Ahh, the pipevine (Aristolochia californica) is blooming and I have not commemorated it yet. A California native plant, deer won’t eat it and it grows rampantly. That makes it good on a fence where deer could get at it on one side. It also is supposed to have a blue butterfly, but you could not prove that by our plant because we have never seen one here. We do get the uniquely shaped flowers and pods (left from last season). As luck would have it, the bloom coincided with my seeing the Georgia O’Keeffe show at the deYoung Museum. I came home from the show and knew I had to photographically deal with the blooms keeping abstraction in mind and muttering crop, crop, crop…what would Georgia do? These are not scientific renderings…just some play with some new apps with serendipitous results.
The work flow in general:
All were originally taken in the iPhone native camera, then, imported into and saved from the following apps. The saved version was then imported into the next app.
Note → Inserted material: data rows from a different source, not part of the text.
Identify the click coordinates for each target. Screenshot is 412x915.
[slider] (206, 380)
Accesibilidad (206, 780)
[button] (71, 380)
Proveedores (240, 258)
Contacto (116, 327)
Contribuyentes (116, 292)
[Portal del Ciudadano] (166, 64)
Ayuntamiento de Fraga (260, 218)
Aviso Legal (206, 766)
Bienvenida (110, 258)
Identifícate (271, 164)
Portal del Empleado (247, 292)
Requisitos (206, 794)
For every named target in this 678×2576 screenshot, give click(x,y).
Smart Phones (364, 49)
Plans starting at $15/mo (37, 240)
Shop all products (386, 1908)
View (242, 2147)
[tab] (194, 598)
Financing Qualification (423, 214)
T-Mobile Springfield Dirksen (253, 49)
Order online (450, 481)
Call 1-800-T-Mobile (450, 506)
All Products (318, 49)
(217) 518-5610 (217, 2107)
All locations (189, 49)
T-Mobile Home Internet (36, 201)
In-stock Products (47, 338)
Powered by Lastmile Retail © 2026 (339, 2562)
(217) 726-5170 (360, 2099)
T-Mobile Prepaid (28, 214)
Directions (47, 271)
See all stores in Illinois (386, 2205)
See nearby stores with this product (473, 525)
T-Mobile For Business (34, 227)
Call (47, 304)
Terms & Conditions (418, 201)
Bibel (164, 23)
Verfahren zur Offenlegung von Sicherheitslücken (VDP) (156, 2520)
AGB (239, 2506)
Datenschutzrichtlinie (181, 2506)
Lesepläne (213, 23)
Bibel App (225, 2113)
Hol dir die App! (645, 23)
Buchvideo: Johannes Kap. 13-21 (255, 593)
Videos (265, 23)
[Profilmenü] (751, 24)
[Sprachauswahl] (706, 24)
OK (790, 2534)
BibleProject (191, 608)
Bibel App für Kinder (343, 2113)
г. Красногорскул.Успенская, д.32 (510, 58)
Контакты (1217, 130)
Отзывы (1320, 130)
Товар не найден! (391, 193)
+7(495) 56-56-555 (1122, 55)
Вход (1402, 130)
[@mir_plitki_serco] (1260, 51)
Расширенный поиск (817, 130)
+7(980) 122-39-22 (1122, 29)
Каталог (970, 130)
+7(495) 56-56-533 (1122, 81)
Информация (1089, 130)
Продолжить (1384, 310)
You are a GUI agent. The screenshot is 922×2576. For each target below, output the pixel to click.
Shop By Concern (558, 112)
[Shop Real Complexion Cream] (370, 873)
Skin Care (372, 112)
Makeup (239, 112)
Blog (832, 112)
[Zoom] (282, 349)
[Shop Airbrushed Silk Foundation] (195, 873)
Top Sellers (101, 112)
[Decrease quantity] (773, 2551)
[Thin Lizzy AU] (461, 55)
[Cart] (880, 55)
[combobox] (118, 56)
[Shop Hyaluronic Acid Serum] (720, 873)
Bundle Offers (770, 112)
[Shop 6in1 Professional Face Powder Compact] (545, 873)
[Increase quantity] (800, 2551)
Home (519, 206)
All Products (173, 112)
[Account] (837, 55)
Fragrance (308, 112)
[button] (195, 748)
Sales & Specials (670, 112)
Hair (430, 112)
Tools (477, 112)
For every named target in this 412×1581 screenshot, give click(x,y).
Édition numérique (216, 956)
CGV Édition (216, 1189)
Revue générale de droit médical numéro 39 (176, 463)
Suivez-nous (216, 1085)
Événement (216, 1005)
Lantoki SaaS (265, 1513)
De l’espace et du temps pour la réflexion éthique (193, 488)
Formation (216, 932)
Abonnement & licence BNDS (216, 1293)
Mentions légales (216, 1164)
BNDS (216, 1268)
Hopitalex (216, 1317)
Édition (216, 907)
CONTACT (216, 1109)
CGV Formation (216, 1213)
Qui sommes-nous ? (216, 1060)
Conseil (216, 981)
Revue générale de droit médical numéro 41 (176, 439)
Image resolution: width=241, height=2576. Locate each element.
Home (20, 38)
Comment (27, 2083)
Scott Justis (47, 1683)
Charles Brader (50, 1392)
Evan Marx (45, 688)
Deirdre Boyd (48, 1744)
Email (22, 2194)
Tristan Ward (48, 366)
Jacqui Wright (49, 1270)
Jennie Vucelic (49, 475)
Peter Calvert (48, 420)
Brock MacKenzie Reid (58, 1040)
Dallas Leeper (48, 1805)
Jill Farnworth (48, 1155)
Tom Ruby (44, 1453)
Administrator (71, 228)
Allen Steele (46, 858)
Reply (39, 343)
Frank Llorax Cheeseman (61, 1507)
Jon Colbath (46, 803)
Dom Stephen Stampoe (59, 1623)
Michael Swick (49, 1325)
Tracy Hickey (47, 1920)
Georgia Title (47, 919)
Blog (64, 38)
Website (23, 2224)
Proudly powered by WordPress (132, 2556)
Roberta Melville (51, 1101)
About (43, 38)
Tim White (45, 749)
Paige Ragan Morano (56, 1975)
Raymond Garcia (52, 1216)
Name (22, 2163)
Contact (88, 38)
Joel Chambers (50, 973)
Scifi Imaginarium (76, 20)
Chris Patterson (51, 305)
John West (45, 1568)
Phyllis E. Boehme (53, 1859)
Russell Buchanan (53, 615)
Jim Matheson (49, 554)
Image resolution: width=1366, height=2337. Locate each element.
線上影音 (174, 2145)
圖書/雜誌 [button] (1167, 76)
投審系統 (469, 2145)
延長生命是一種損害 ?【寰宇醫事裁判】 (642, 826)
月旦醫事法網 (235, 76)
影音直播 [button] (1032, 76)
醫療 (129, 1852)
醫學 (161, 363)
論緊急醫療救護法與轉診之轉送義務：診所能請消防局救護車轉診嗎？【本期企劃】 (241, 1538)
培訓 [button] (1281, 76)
Snapseed (cropping and touch up of saturation, brightness and contrast)
TouchreTouch (I had placed a sheet of paper behind each flower for a plain background and sometimes when I cropped square I had corners I needed to touch up)
Waterlogue or Glaze (for a painted look) I often did this multiple times for various degrees of the paint-look
Blender (I used the saved image from TouchreTouch as the bottom layer with each painterly image on top flattening in between)
When I liked it the saved image went into DistressedFX for some aging. Some also went into PicGrunger for creases or cracks.
Please do not think reality…just form and shape!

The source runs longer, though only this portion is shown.